* Directions
Which lines in the records below mention the word "Eraser"? Copy each one out.

Pixel coordinate grounding data
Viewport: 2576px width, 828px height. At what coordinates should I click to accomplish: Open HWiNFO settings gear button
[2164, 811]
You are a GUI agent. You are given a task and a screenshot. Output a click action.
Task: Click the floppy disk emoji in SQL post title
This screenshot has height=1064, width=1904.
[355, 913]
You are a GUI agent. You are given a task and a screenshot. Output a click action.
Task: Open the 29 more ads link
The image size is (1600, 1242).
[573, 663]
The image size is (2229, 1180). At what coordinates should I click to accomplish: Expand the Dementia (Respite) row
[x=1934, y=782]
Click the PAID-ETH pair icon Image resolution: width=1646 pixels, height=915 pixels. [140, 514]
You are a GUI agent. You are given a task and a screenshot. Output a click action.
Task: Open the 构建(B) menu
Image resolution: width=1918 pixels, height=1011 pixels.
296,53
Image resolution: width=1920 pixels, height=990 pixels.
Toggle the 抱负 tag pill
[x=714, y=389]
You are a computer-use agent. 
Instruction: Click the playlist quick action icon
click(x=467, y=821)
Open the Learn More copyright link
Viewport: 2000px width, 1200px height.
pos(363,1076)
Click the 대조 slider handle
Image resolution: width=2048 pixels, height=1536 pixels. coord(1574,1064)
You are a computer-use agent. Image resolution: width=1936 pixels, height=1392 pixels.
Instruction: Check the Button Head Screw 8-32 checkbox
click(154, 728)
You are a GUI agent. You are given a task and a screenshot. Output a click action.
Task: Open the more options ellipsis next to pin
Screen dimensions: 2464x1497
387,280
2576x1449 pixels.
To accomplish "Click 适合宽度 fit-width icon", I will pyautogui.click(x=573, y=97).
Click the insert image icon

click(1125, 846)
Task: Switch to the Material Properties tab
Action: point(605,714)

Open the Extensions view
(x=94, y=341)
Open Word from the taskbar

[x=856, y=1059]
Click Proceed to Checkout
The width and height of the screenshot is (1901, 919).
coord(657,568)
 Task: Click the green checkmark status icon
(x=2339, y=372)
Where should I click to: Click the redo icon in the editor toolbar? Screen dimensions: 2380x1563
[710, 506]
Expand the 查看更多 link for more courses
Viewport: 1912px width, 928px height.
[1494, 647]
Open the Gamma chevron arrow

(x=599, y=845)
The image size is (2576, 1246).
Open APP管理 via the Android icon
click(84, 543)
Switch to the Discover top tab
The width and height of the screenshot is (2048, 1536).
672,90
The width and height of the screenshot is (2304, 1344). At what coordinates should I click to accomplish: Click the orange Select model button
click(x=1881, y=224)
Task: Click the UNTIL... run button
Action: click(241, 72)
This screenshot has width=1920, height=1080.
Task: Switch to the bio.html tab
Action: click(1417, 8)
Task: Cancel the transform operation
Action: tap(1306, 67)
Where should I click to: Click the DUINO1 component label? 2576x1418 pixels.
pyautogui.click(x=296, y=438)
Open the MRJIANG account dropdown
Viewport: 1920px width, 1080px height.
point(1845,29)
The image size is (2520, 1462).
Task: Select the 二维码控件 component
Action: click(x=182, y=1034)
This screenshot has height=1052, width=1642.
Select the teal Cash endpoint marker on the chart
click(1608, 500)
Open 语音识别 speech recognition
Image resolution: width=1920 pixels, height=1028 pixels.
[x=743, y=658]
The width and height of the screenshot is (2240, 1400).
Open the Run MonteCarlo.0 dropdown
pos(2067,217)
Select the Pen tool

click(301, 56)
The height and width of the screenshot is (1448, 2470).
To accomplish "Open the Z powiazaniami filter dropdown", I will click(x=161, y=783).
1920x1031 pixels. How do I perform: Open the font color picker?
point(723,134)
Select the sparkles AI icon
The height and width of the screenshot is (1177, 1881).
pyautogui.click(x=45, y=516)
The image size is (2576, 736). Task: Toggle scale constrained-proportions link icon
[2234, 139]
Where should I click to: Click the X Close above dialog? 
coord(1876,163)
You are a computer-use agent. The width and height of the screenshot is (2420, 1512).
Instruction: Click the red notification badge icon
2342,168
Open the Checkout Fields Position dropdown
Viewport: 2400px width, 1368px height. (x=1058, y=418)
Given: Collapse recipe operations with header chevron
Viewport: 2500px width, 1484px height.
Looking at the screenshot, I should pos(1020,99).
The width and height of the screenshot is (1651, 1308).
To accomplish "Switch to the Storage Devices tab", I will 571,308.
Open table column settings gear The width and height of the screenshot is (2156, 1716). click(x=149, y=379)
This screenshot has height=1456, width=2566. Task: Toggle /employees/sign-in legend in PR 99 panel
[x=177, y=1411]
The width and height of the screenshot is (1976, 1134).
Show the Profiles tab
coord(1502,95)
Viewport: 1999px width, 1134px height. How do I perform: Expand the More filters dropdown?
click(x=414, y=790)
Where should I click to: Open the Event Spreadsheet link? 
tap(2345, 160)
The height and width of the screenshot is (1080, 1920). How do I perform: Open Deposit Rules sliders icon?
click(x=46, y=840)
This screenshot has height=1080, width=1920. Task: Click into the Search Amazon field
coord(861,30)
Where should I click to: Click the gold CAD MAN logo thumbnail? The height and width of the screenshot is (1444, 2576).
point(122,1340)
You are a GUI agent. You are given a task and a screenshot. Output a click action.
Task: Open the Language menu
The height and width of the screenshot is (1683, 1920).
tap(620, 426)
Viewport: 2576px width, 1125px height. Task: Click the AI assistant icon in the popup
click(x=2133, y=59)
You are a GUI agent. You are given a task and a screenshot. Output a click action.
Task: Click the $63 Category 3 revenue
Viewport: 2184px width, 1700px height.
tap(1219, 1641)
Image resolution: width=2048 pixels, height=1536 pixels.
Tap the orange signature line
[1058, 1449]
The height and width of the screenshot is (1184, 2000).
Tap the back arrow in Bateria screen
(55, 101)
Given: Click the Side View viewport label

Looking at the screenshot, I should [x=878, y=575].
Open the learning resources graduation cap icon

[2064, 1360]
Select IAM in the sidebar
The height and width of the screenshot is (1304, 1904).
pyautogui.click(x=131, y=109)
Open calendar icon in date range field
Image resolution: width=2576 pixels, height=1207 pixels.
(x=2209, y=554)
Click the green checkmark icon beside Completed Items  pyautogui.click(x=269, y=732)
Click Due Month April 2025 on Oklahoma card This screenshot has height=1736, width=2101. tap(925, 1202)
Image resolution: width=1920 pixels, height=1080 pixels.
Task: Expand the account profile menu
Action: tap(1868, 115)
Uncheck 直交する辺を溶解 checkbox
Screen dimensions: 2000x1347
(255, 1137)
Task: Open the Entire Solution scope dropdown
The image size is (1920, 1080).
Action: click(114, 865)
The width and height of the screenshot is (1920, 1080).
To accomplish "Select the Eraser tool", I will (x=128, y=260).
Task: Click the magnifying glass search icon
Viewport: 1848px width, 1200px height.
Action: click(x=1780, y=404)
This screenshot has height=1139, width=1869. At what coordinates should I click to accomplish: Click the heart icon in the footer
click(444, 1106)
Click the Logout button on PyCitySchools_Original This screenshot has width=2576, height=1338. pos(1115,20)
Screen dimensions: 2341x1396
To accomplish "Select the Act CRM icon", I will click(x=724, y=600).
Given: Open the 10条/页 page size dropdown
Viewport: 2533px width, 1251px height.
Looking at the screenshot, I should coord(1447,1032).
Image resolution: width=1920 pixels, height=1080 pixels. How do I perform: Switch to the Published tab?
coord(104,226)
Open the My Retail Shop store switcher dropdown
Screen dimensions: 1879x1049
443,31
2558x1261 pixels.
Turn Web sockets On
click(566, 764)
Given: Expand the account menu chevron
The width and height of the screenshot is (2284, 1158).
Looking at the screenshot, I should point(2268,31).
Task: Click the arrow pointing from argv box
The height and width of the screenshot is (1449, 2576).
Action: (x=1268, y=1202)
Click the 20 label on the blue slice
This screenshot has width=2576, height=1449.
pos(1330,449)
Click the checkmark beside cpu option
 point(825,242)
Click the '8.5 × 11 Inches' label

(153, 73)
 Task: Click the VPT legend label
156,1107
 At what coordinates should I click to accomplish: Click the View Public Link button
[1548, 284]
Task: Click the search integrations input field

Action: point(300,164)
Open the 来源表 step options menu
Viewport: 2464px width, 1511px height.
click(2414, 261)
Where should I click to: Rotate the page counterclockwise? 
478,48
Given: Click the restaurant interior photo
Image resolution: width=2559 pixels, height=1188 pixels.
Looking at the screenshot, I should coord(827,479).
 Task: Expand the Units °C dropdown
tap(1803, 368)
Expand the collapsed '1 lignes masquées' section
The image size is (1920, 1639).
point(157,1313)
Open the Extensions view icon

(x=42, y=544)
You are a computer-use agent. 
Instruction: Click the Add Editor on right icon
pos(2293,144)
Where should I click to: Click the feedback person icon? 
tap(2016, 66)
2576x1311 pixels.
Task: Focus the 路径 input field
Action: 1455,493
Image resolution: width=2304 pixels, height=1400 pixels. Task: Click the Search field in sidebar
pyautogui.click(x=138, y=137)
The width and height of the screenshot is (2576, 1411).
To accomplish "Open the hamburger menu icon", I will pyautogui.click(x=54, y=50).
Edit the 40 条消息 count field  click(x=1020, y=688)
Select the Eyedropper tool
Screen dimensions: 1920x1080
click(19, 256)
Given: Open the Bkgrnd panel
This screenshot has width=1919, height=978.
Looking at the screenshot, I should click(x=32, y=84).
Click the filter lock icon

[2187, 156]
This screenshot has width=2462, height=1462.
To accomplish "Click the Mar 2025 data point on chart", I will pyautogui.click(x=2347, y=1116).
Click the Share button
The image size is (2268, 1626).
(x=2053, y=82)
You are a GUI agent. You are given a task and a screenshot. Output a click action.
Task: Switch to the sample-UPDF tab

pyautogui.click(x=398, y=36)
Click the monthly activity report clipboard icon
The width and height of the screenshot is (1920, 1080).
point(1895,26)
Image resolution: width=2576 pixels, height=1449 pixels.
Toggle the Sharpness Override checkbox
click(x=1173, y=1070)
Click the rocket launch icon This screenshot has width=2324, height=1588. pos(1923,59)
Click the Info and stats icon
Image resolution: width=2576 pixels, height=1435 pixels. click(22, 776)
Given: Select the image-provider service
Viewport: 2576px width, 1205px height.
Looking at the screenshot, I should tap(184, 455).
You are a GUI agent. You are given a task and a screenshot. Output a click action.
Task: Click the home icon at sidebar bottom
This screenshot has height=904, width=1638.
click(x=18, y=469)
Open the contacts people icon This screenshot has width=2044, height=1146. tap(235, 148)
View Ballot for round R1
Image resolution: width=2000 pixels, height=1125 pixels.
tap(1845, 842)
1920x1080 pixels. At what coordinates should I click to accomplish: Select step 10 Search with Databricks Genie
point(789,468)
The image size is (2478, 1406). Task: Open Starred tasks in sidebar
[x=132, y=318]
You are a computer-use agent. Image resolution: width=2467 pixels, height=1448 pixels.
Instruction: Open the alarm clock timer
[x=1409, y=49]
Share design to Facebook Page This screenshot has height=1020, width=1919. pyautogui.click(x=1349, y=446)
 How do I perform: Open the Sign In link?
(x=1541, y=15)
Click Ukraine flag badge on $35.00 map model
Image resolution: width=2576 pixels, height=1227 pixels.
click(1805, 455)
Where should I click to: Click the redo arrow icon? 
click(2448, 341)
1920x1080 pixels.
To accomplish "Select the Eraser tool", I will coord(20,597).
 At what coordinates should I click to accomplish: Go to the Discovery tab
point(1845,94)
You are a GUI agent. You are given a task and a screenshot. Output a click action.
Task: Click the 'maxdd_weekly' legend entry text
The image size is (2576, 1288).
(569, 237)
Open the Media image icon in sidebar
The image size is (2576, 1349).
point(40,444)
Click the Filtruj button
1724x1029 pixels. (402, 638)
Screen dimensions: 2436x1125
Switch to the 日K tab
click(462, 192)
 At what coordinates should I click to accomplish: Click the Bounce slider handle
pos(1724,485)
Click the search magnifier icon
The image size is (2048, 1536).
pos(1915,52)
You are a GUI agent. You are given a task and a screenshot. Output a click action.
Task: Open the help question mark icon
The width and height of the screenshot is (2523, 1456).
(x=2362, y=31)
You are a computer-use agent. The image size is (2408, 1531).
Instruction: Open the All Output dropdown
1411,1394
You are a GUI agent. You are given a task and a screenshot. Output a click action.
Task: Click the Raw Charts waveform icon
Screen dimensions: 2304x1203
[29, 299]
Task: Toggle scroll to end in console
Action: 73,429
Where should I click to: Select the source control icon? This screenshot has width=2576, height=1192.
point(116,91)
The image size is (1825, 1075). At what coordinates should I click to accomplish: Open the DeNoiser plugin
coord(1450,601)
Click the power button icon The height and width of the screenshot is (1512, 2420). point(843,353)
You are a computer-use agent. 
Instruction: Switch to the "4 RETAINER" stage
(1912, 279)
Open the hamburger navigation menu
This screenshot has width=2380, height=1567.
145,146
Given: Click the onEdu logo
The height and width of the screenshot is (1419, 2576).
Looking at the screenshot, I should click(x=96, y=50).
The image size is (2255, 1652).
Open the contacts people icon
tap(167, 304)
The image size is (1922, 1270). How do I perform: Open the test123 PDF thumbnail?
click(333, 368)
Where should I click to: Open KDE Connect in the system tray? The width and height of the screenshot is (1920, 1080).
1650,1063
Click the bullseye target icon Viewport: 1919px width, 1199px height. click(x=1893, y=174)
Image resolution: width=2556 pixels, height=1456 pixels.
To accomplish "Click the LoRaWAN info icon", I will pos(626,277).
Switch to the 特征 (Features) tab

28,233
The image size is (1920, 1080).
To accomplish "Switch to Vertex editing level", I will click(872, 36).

* Task answer
To accomplish "Select the Eraser tool", I will (x=128, y=260).
To accomplish "Select the Eraser tool", I will coord(20,597).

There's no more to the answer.